MIRA Concerns Vs Reality
MIRA will fix UND’s budget challenges.
MIRA does not print money or tell us what to do with our resources. MIRA will show how we have invested our resources and if those investments are aligned with the goals of our university. In other words, it identifies how much money is UND bringing in and how much and where are those dollars are being spent. Without alignment of resources and goals, it is very difficult, if not impossible, to make progress toward those goals. MIRA does not dictate change; it is a tool for informing decisions and interpreting plans and results.
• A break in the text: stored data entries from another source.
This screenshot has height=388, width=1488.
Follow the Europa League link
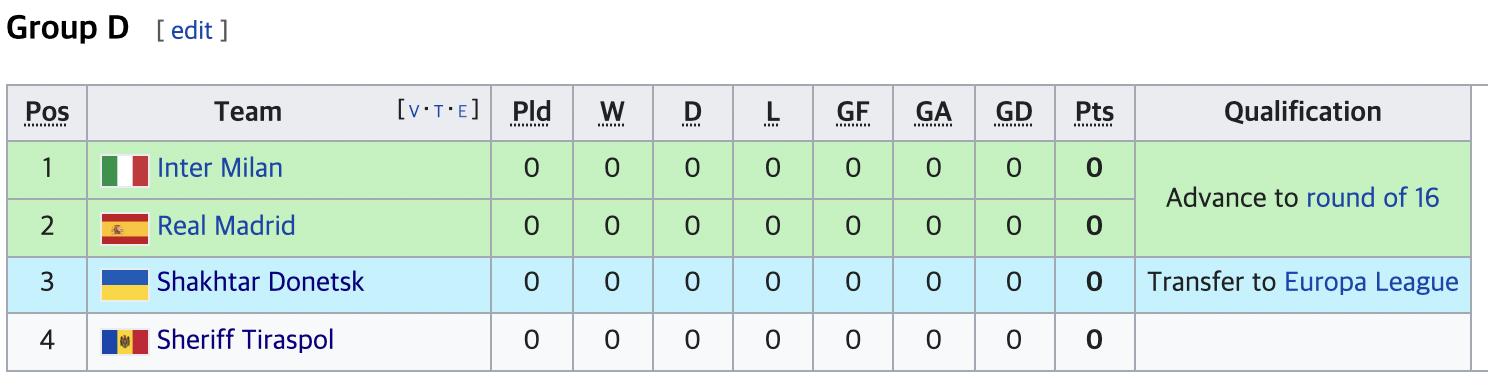tap(1371, 283)
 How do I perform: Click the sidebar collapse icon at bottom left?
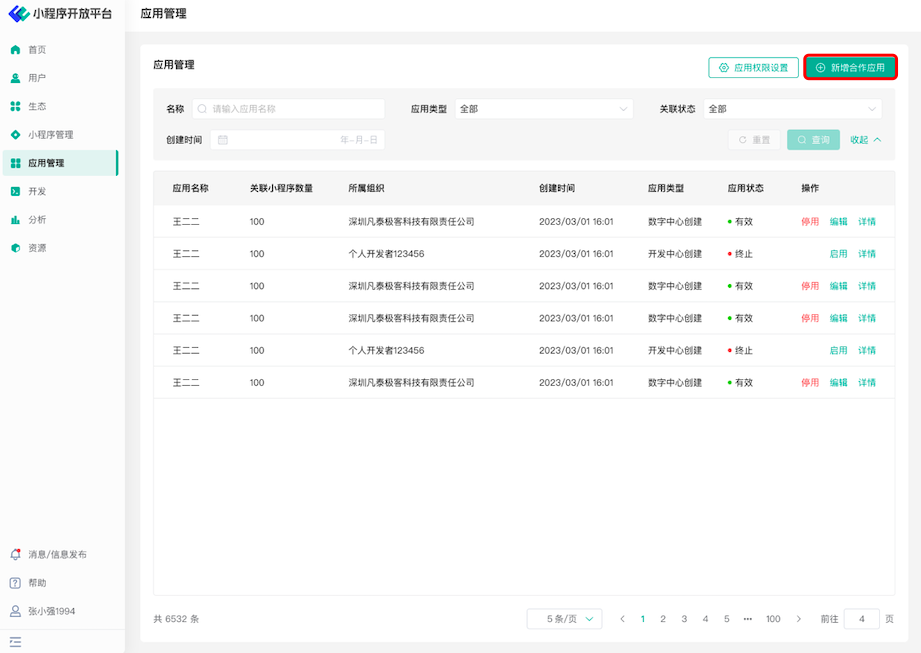coord(15,642)
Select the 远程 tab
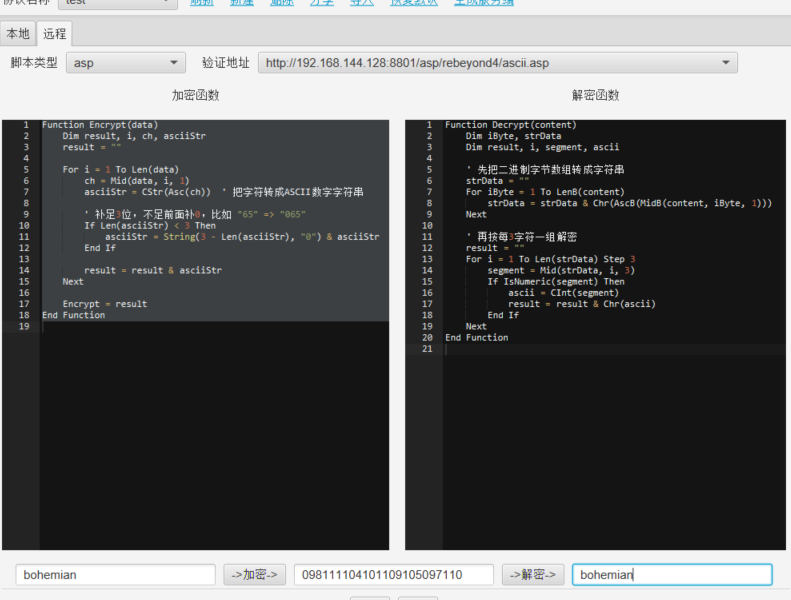This screenshot has width=791, height=600. (54, 34)
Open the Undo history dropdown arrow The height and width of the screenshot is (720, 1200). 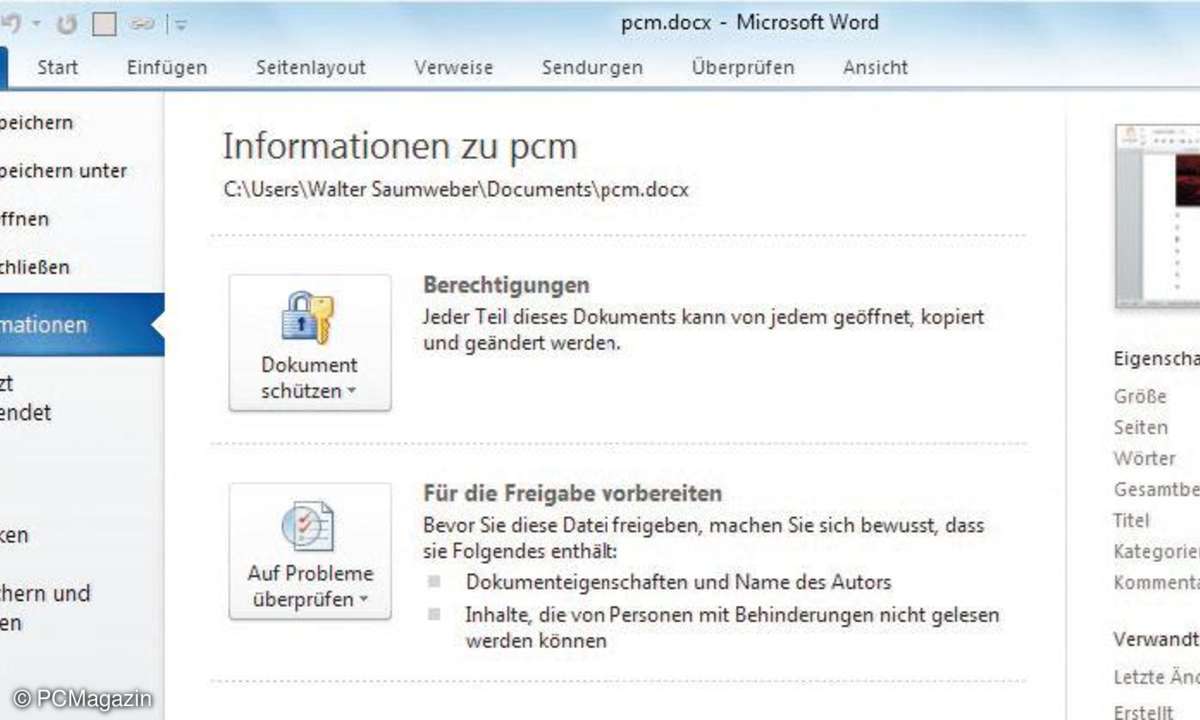pos(36,23)
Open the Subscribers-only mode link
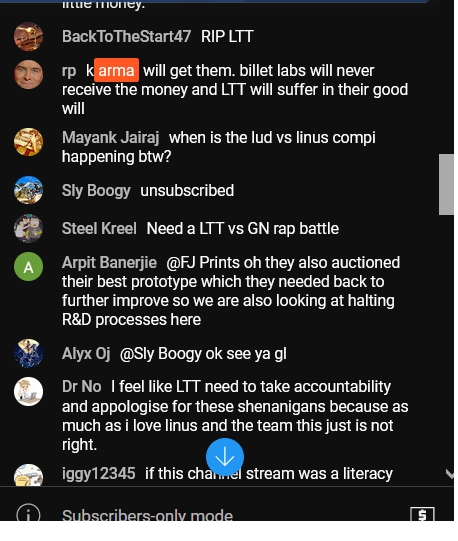Image resolution: width=458 pixels, height=541 pixels. [x=147, y=515]

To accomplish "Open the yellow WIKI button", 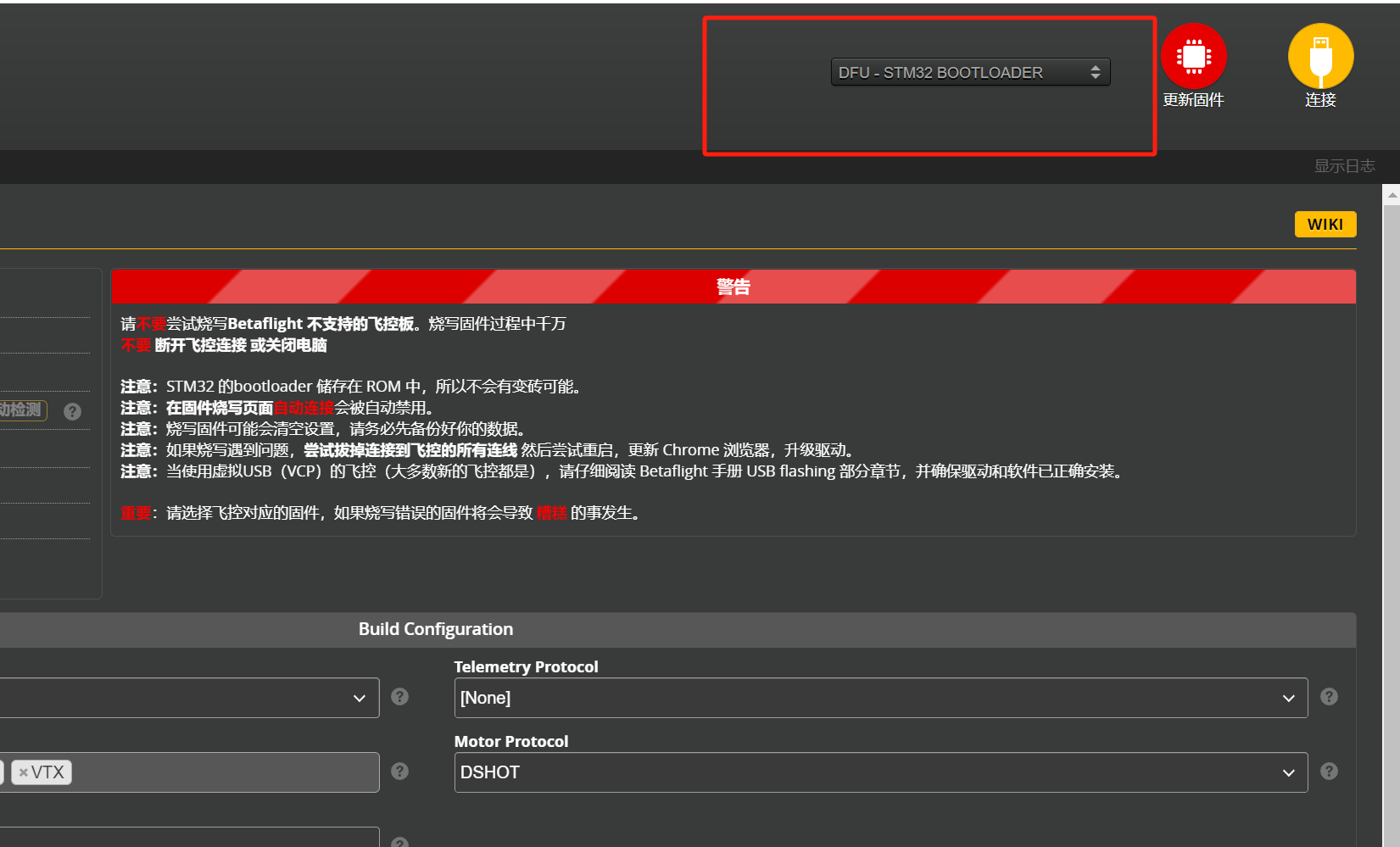I will tap(1325, 225).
MIRA does not incentivize collaboration.
Incentivizing collaboration is not listed above as one of the main outcomes; there is nothing specific in the model that incentivizes collaboration. It is true that everyone benefits from the undergraduate tuition pool and the state appropriation pool growing. If collaboration causes growth in enrollment, everyone benefits. If collaboration helps keep costs lower and enriches the curriculum by engaging subject matter experts, everyone benefits. There was no incentive for collaboration in the incremental model, and we believe collaboration still happened. Why? Because it was the right thing to do. What is different in MIRA is transparency. The allocation of tuition dollars can be more easily tracked and tied to outcomes.
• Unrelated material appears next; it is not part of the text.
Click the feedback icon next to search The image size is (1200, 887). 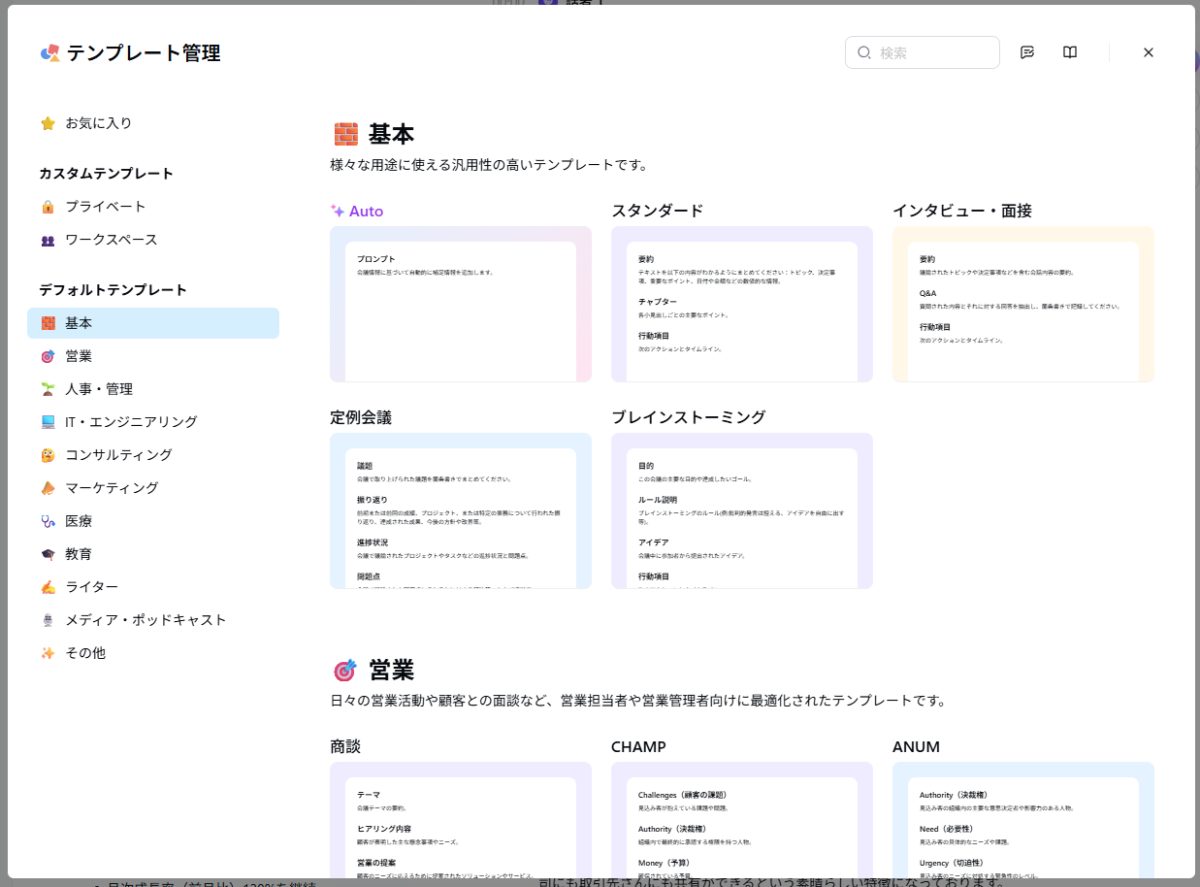click(x=1027, y=53)
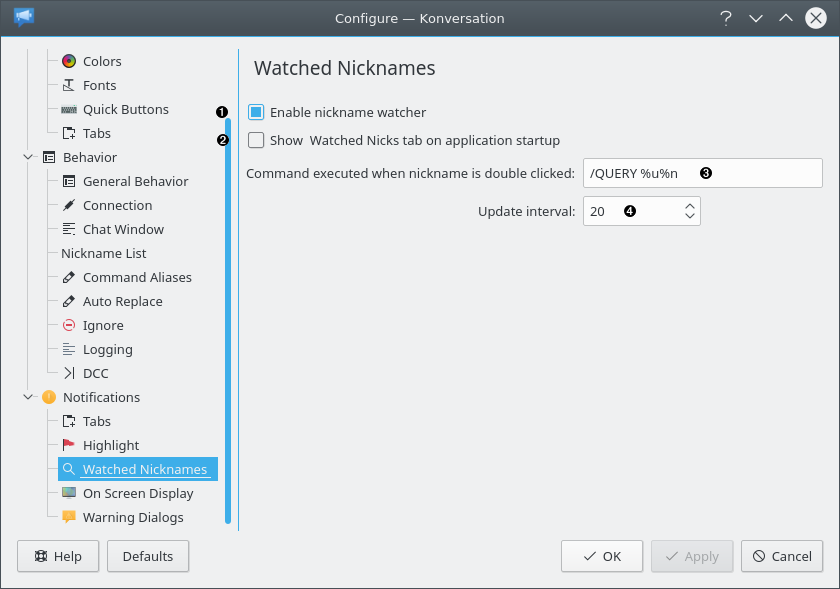Screen dimensions: 840x589
Task: Select Warning Dialogs in the sidebar
Action: pyautogui.click(x=133, y=517)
The College is missing out on significant revenue as a result of instructing graduate students from programs in other colleges given that graduate tuition is allocated 100% to the college of record under MIRA.
When reviewing spring 2016, summer 2016, and fall 2017 student credit hours (SCH), the net equivalent of 567 SCH or 0.76% (567 of 74,136) student credit hours of instruction are outside of the college of record for graduate students. The net equivalent takes into account offsetting college instruction and record student credit hours.
How to read the following chart:
The vertical axis is the College that did the graduate instruction and the horizontal axis is the College where the graduate student is earning their degree. Aerospace (JDO) and Engineering (SEM) instructed 161 student credit hours for students earning an Arts & Sciences (A&S) graduate degree. In total, 123 student credit hours were instructed by A&S, BPA, EHD, and JDO for LAW students.
The difference (0.76%) does not materially impact the allocation to warrant the additional programming needed to change the model statement. The MIRA team will continue to monitor in conjunction with the Deans. There are many ways that collaboration can be promoted and incentivized rather than just monetary. We suggest that colleges work together to create such models.
The College is missing out on significant college of record and college of instruction student credit hours by using 4th week (end of June for summer) student data instead of end of term student data.
For any one term in FY17 (1710, 1730, or 1740), there is less than a 1.63% change in any college's percentage of undergraduate/online college of record student credit hours (CRC-SCH) when comparing 4th week (end of June) CRC-SCH percentages to the end of term CRC-SCH percentages. When aggregating CRC-SCH percentages for the year, the change is 0.97% or less in comparing 4th week (end of June) to end of term CRC-SCH.
For any one term in FY17 (1710, 1730, or 1740), there is less than a 1.09% change in any college's percentage of undergraduate/online college of instruction student credit hours (CRI-SCH) when comparing 4th week (end of June) CRI-SCH percentages to the end of term CRI-SCH percentages. When aggregating CRI-SCH percentages for the year, the change is 0.55% or less in comparing 4th week (end of June) to end of term CRI-SCH.
There is no material difference between the 4th week and end of term student data. The change as well as the additional wait for SCH data is too detrimental and confusing to warrant the use of the end of term data. For FY16 (terms 1610, 1630, 1640), the aggregate CRC-SCH change was 0.76% or less, and the aggregate CRI-SCH change was 0.37% or less.
The College is missing out on significant revenue as double majors are not considered in the MIRA model.
Of the 11,000 undergraduate students enrolled as of 4th week in fall 2017 (term 1810), 1,134 students, approximately 10% of students, declared double majors. Of those double majors, the net equivalent of 182 students or approximately 1.65% had a second major outside of the college of the primary major. The net equivalent was calculated to account for a student with a primary major in A&S and a second major in BPA that would be offset by a student with a primary BPA major and a second major in A&S.
How to read the chart below:
The College of primary major is the vertical axis and the College of secondary major is the horizontal axis. In total, Arts & Sciences (A&S) had 135 net equivalent students that they would have shared in the 40% record allocation because College of Business and Public Administration (BPA), Nursing & Professional Disciplines (NUR), College of Engineering and Mines (SEM) and School of Medicine and Health Sciences (SMHS) were the primary major and A&S was the secondary major.
The college of record allocation is 40% of the undergraduate tuition pool and the 1.65% is not material to impact the allocation. The MIRA team in conjunction with the Deans will continue to monitor this percentage for materiality. For fall 2016 (term 1710), the comparable metric was 1.5%.